Member Since: 10 Sep 2023
Location: Wolverhampton
Posts: 187

United Kingdom 2019 Range Rover Autobiography SDV8 Loire Blue
L405 4.4 V8 Oil Cooler Replacement - Genuine or After Market

Hi all, I have been told by my Indy that there is an oil leak at the back of the engine, although not dripping yet as I see nothing on the driveway, and they suggest I can leave it until it does start dripping. It was not confirmed but they suspect that it is the oil cooler leaking? Could also maybe be responsible for burnt oil smell in the cabin? Anyway, I am thinking I should go ahead and get this sorted sooner rather than later but am unsure about the best approach.
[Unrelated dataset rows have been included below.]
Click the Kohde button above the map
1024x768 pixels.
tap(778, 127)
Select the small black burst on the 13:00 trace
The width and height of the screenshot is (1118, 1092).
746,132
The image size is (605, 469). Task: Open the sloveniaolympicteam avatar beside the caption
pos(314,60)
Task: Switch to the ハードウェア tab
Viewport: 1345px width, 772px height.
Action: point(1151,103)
I know it is possible to buy a seal kit for the oil cooler but l am thinking that price dependent I may as well replace the whole oil cooler?
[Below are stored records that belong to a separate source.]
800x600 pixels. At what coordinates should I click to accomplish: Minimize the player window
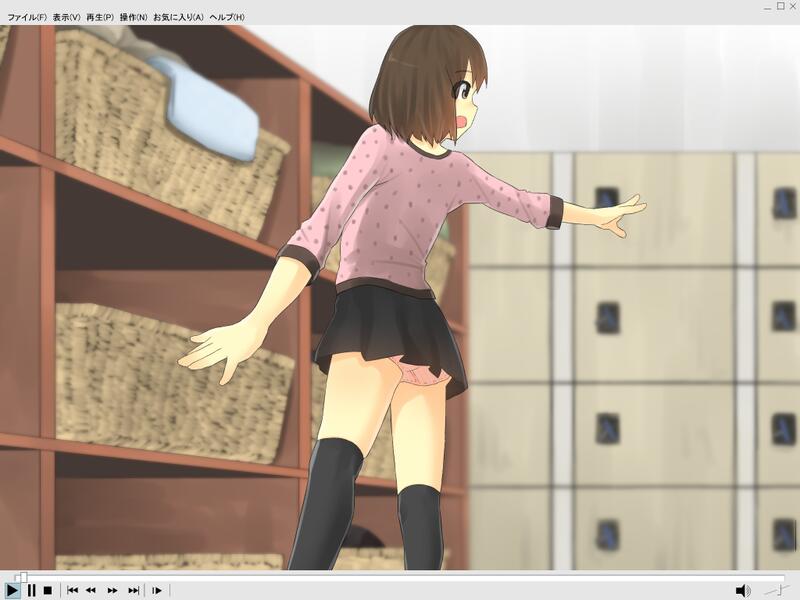click(767, 6)
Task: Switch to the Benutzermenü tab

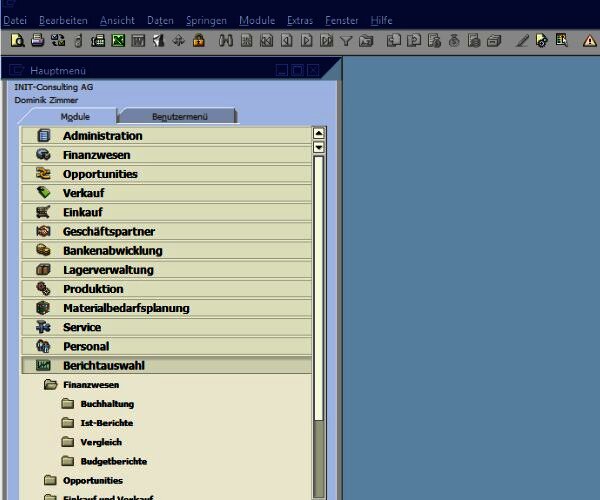Action: [x=175, y=117]

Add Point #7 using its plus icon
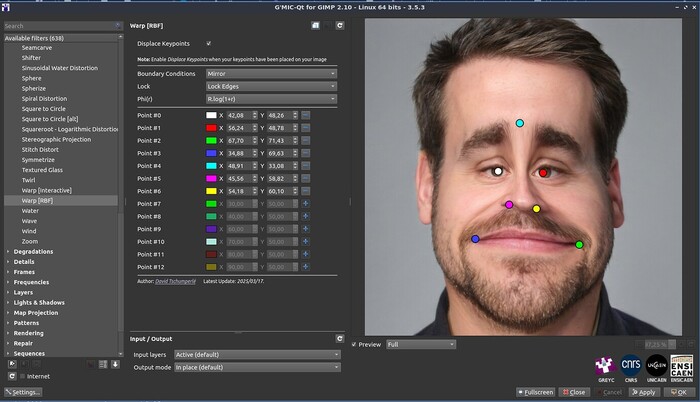click(x=305, y=204)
Now my question, based on member experience;

Is it better to buy a genuine land rover oil cooler?

Are after market oil coolers perfectly suited for job even though they are a lot cheaper?

Is a seal kit still required or does a new oil cooler already come with everything?

Whilst doing this are there any other seals / parts that it is recommended to replace at the same time as good practice?

Any suggestions as to what sort of approx price something like this would be if I decided to not do it myself and any reasons why I should not even consider doing it myself in the first place?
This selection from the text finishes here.